The \(\xi\) coefficient has the following properties:

  • If \(y\) is a function of \(x\), then \(\xi\) goes to 1 asymptotically as \(n\) (the number of data points, or the length of the vectors \(x\) and \(y\)) goes to Infinity.
  • If \(y\) and \(x\) are independent, then \(\xi\) goes to 0 asymptotically as \(n\) goes to Infinity.

Unlike traditional correlation coefficients, \(\xi\) does not assume that the relationship between \(x\) and \(y\) is linear (or “linear-ish”); in principle, it can be any functional relationship. This sounds useful! Note, however, that \(\xi\) is not symmetric, and that \(\xi\) has no concept of “anti-correlation.” The value of \(\xi\) can be negative, but this negativity does not have any innate significance (other than being “close to zero,” as we will discuss later).

So perhaps, rather than thinking of \(\xi\) as a “correlation,” we might find it more useful to think of it as a measure of dependence: specifically, the degree to which \(y\) is dependent on \(x\).

In this post, we’ll run through some informal experiments to try to get a sense of what different values of \(\xi\) might mean.

The questions we are interested in are:

  • How large does \(n\) have to be before we observe the asymptotic estimate?
  • What happens when the relationship between \(x\) and \(y\) is noisy?
  • Can we put a meaningful interpretation on values of \(\xi\) that are not 0 or 1?

We’ll do our experiments in R, using the calculateXI() function from the XICOR package.

The Base Case: Functional relationship between \(x\) and \(y\)

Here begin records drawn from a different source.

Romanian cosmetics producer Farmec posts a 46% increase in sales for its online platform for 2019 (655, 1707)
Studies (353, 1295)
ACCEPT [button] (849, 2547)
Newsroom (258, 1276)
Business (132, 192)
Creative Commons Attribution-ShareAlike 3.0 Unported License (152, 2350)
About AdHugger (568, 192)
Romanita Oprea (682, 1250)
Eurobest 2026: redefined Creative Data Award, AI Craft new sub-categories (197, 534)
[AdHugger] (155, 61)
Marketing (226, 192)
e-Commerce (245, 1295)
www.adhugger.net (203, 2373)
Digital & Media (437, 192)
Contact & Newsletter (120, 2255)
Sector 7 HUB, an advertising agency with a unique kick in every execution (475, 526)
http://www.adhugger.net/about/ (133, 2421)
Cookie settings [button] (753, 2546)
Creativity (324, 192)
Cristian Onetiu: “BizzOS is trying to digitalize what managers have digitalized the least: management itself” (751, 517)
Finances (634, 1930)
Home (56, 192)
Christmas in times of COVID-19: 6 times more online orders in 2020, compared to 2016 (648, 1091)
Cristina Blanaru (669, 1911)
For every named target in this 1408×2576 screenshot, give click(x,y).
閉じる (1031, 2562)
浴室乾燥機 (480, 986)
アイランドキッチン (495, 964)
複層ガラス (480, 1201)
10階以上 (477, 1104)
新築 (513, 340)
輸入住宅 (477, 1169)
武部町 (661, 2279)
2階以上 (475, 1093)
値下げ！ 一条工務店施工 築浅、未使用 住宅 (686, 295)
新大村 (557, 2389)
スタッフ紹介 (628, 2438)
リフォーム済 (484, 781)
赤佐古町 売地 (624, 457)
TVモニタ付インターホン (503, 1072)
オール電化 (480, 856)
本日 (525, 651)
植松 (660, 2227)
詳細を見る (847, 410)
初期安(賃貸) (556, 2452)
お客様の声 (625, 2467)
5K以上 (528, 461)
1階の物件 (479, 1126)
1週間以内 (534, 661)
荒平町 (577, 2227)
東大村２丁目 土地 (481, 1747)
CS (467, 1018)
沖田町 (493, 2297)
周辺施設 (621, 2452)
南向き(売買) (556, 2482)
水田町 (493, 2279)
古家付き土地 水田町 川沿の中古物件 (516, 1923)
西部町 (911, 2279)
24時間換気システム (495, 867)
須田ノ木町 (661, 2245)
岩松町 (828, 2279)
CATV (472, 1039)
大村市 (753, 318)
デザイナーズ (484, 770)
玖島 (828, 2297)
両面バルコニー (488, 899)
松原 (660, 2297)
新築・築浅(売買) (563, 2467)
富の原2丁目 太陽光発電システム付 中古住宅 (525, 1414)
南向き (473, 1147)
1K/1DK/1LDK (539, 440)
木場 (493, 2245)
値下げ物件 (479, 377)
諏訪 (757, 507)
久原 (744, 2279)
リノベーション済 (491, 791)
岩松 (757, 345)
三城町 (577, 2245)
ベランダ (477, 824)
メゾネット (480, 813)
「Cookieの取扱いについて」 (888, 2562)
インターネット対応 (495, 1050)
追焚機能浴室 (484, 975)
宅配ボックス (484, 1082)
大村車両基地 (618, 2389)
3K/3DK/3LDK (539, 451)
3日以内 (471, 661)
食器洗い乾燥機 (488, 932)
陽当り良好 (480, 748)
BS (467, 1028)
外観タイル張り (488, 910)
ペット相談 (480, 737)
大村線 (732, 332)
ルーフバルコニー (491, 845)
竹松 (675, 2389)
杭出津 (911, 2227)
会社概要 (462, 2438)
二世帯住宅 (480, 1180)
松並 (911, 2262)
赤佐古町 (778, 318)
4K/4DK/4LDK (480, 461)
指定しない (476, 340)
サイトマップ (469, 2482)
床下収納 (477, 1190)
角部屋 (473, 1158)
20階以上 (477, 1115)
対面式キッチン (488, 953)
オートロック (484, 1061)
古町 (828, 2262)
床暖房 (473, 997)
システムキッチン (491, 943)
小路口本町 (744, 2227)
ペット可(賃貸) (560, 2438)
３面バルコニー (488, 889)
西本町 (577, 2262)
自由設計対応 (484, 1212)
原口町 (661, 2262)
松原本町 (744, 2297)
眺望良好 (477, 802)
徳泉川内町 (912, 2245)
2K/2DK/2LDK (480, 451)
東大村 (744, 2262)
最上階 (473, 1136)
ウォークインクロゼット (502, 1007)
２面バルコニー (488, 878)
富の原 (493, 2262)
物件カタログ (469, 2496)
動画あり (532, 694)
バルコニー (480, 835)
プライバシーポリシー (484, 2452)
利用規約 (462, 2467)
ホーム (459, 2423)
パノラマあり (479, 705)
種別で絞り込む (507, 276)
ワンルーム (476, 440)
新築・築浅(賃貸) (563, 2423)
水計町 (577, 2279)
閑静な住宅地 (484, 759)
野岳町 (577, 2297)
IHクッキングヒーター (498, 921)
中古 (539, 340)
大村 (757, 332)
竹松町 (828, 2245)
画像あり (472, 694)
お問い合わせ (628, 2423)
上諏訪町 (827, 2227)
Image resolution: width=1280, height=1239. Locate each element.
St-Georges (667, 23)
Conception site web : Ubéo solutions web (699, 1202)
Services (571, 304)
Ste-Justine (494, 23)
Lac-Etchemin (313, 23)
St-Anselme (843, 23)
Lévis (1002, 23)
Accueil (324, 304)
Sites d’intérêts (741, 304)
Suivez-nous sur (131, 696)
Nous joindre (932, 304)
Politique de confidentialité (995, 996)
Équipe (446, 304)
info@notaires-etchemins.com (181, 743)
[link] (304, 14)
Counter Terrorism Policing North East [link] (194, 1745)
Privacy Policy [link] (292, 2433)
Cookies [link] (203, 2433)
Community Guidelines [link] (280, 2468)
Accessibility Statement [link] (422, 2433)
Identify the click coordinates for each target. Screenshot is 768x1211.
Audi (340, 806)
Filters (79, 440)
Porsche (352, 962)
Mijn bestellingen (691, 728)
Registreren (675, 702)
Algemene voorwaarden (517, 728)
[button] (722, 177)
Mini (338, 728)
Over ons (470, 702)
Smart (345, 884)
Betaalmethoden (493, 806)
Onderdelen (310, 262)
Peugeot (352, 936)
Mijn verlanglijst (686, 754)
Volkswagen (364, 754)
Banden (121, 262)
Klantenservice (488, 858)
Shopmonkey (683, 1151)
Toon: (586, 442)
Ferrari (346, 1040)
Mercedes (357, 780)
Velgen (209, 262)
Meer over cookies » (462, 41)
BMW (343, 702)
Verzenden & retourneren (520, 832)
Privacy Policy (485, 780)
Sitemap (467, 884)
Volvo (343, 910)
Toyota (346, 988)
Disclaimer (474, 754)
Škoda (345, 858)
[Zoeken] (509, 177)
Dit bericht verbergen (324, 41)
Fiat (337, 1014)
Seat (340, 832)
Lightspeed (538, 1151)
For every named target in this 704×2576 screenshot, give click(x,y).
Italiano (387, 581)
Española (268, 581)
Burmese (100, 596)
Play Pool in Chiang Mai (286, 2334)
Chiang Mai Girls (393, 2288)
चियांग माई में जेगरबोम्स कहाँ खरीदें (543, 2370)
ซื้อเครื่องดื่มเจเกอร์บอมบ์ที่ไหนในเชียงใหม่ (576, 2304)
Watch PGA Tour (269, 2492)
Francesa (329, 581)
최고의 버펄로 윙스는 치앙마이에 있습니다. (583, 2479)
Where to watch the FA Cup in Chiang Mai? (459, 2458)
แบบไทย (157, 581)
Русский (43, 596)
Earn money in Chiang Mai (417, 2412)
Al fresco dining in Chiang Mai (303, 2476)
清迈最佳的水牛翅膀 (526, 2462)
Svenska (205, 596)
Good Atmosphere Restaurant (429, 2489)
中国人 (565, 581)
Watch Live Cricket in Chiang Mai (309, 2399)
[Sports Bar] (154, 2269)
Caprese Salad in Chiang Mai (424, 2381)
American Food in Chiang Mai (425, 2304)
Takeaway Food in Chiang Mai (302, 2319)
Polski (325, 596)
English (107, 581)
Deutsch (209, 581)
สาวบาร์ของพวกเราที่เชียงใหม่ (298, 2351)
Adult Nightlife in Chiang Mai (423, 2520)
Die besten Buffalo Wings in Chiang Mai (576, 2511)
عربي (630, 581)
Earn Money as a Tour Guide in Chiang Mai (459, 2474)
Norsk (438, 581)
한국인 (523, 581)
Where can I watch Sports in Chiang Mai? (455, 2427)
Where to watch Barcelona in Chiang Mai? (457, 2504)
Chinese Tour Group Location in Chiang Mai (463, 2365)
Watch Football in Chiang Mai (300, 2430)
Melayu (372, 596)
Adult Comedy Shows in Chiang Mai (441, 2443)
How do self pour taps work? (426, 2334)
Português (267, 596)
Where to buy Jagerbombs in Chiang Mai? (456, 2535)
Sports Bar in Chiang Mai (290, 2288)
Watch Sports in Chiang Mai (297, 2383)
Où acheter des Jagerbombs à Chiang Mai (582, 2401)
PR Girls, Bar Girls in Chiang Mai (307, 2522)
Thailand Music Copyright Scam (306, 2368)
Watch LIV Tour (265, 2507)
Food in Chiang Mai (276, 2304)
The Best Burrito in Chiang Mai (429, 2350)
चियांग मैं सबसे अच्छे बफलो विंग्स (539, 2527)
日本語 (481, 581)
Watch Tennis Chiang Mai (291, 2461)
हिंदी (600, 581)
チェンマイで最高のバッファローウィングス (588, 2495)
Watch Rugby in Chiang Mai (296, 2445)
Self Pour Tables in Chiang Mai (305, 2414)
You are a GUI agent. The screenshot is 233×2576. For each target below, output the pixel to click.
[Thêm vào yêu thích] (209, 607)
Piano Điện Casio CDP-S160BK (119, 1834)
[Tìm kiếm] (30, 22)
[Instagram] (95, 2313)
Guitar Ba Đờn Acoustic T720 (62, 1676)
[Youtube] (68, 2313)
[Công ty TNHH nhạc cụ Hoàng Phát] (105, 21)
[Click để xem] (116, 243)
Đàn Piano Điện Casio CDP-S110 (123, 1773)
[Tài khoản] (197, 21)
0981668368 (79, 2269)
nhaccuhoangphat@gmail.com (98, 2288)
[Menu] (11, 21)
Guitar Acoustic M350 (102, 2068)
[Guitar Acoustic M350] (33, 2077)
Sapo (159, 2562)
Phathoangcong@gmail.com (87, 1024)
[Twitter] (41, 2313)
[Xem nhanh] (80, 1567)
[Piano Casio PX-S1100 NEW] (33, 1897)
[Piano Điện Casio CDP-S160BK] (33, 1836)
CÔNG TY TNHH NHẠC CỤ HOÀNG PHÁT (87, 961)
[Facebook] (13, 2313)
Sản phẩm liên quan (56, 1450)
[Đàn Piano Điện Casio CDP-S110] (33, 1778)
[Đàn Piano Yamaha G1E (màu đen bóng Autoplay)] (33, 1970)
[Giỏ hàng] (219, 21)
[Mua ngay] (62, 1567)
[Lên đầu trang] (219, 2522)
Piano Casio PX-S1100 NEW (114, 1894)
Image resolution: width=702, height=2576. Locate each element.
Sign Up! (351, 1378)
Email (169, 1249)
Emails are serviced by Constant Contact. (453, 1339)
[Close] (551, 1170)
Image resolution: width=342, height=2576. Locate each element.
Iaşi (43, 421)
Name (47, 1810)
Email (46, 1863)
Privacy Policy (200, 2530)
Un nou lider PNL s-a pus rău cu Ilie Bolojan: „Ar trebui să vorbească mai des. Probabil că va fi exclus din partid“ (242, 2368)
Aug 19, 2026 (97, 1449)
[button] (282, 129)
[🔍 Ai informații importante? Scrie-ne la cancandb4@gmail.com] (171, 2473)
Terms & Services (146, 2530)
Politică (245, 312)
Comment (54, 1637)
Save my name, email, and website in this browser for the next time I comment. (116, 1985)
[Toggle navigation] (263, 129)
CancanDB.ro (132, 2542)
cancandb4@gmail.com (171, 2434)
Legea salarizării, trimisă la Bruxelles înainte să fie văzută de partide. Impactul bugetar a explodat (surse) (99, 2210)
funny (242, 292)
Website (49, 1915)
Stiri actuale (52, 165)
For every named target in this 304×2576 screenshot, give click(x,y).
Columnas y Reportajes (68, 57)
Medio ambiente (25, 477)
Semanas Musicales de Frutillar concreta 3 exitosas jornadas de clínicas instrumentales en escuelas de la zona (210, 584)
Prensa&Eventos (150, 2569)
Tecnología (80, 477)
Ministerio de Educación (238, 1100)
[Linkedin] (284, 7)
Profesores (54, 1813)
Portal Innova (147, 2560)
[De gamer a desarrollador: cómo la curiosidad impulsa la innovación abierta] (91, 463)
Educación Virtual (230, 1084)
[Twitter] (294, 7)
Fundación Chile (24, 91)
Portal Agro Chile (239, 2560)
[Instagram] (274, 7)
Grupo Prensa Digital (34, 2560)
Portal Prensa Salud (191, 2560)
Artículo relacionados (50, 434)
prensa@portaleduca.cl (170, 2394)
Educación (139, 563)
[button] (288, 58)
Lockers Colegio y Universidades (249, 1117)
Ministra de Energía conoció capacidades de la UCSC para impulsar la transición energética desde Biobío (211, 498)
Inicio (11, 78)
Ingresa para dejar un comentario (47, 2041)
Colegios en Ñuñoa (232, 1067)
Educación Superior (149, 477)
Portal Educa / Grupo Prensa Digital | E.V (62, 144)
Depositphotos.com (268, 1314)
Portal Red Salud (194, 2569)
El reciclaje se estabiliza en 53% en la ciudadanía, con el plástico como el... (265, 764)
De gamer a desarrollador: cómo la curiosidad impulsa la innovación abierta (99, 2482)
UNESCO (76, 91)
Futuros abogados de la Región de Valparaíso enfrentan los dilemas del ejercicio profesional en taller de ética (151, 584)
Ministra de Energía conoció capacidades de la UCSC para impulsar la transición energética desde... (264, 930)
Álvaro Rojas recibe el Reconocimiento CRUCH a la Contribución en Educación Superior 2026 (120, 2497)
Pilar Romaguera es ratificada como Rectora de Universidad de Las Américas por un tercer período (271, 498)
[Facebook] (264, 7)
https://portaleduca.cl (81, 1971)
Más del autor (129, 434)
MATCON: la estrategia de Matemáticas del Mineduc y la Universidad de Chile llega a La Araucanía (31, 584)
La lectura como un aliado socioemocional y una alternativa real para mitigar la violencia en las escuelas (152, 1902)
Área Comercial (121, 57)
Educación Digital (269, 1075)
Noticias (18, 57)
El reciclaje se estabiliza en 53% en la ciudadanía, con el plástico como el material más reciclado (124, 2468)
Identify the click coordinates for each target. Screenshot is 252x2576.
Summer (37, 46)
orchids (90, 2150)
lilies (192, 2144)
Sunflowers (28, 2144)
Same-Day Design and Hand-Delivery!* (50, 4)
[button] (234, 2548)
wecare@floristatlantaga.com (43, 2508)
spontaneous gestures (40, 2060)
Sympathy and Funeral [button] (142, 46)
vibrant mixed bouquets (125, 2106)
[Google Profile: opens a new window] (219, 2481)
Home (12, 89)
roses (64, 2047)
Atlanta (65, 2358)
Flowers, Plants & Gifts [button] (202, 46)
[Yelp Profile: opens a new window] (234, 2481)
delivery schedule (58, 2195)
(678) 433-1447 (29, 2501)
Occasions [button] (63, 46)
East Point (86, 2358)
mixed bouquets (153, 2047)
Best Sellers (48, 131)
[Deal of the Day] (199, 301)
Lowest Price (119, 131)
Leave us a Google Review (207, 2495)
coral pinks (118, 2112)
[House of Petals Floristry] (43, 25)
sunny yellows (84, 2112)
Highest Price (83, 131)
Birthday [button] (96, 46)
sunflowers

We’ll take as our baseline the case \(y = \cos(x)\), over two periods. We chose this function because it’s a simple case that linear correlation coefficients can’t handle: there is a clear relationship between \(y\) and \(x\), but it is highly non-monotonic (let alone linear). In fact, for our selected range, the linear correlation between \(x\) and \(\cos(x)\) is zero.

Unnamed chunk 1 1

The Test Case: Functional but noisy relationship between \(x\) and \(y\)

Now let’s add some noise to the base case; the noise is normally distributed with zero mean and standard deviation \(\epsilon\). We’ll look at \(\epsilon\) in the range from 0.01 (very low amplitude noise) to 1 (high amplitude noise, relative to the range of \(\cos(x)\)). We’ll also add the noiseless case, and the completely uncorrelated case, where \(y\) is normally distributed noise, with no relationship to \(x\) whatsoever.

Unnamed chunk 2 1

In addition to varying \(\epsilon\), we’ll also vary \(n\), the number of data points, so that we can examine the relationship between \(\xi\) and the amount of available data.

We’ll also estimate the asymptotic value of \(\xi\) (as \(n\) gets larger) for each situation.

The R code to replicate these experiments is here. We use the function XICOR::calculateXI() to calculate \(\xi\):

# By default, the function sets a random seed
# for reproducible results. seed=NULL
# reinitializes the seed. It's not really what
# I want, but <shrug>.

xi = calculateXI(df$x, df$y, seed=NULL)

Here are the results:

Unnamed chunk 3 1

Approximate asymptotic values of XI
eps xi
0 0.989
0.01 0.973
0.1 0.837
0.5 0.460
1 0.208
uncorrelated 0.000

From the noiseless and low noise (\(\epsilon = 0.01\)) cases, we can see that \(\xi\) asymptotes to a value very near 1 for \(n > 500\). In fact, I’d say that \(n\) larger than about 250 is sufficient to get a good estimate of \(\xi\) in the situations that we are looking at.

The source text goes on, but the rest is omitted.